Assisted living providers sound the alarm over lack of COVID-19 aid
Senior living providers are mounting a last-ditch effort to secure pandemic aid in Democrats’ $1.75 trillion social spending bill after they were largely excluded from previous relief packages.
Industry trade group Argentum says that assisted living facilities, which care for around 2 million seniors, have lost $30 billion during the pandemic due to increased expenses and low occupancy rates compounded by staff shortages. But these operators have only received $640 million in COVID-19 relief, a sliver of the $178 billion Provider Relief Fund that has favored hospitals and nursing homes.
Argentum is pushing lawmakers to allow senior living facilities to access the reconciliation package’s massive caregiving grants and benefit from its workforce development programs. They are excluded under the current bill that House Democrats aim to pass soon.
“It’s so incredibly frustrating,” said Maggie Elehwany, Argentum’s senior vice president of public policy. “It feels like we keep going to Capitol Hill, and everyone agrees this is an injustice, and they’ll make sure we’re included in the next bill, and the next bill … and it just doesn’t seem to happen.”
The group recently launched an ad campaign targeting President Biden and key Democratic senators in Arizona, Delaware, New Hampshire, Pennsylvania, Virginia and West Virginia.
“Our most vulnerable citizens in assisted living centers need your help as they recover from COVID-19,” one ad tells Biden. “Don’t leave us behind, again.”
Because assisted living facilities are regulated at the state level and don’t interact much with federal programs like Medicare and Medicaid, they haven’t historically had a large presence in Washington, D.C. That’s become evident in meetings with lawmakers.
“People literally assumed we were getting funding, but we weren’t,” Elehwany said.
Prior to the pandemic, Argentum never spent more than $200,000 on lobbying in a single year, far less than other health sector groups that routinely shell out millions, according to OpenSecrets. Argentum increased its lobbying spending to $380,000 through the first three quarters of 2021.
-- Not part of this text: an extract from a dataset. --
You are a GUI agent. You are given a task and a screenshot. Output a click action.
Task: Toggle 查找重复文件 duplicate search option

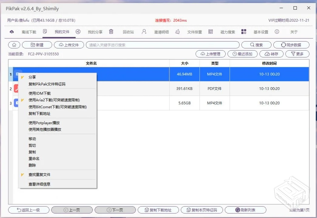pyautogui.click(x=40, y=174)
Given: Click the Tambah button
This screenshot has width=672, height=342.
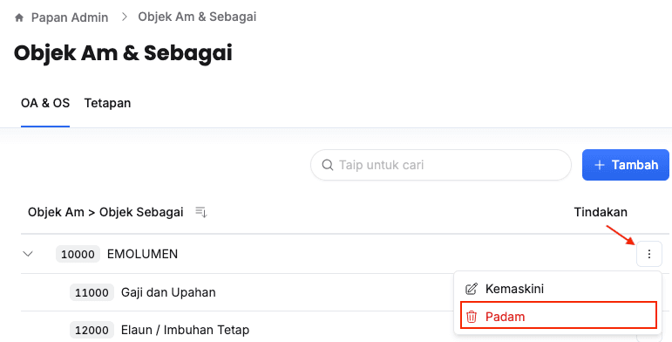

The industry has some high profile allies in Sens. Kyrsten Sinema (D-Ariz.) and Joe Manchin (D-W.Va.), who joined a bipartisan letter to Health and Human Services Secretary Xavier Becerra in August urging him to correct the uneven distribution of relief funds.
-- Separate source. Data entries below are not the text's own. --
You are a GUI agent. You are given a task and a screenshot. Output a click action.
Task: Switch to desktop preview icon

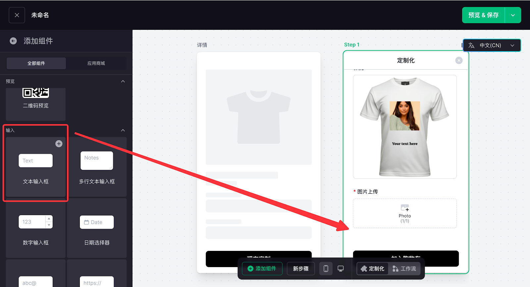click(x=341, y=268)
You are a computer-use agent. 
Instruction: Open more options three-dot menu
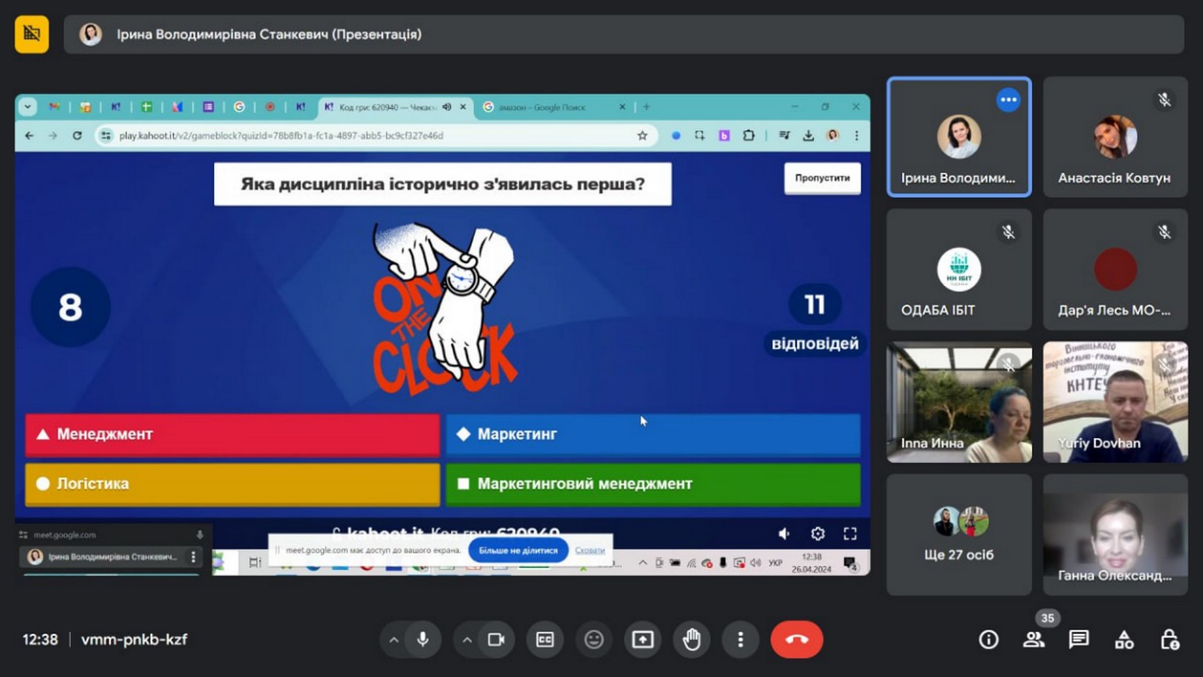point(740,639)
“Some provider types, such as senior care facilities, have been underrepresented in previous rounds of funding,” the senators wrote.
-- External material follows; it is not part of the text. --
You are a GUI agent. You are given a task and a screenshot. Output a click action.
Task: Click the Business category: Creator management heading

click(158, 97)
The next round of relief funds, amounting to $25 billion, will be made available to senior living facilities. But they don’t expect to receive significant sums, as nearly all kinds of providers, including dentists, therapists and chiropractors, are eligible to apply for aid.
The reconciliation package, which makes massive investments in senior care, is the last chance for assisted living providers that largely missed out on $6 trillion in COVID-19 relief. President Biden previously called on Congress to provide support for senior living facilities, but the current bill doesn’t do so.
“It just makes absolutely no sense that we’re not included in probably the biggest expenditure that Congress has ever made on allowing seniors to age where they choose to,” Elehwany said.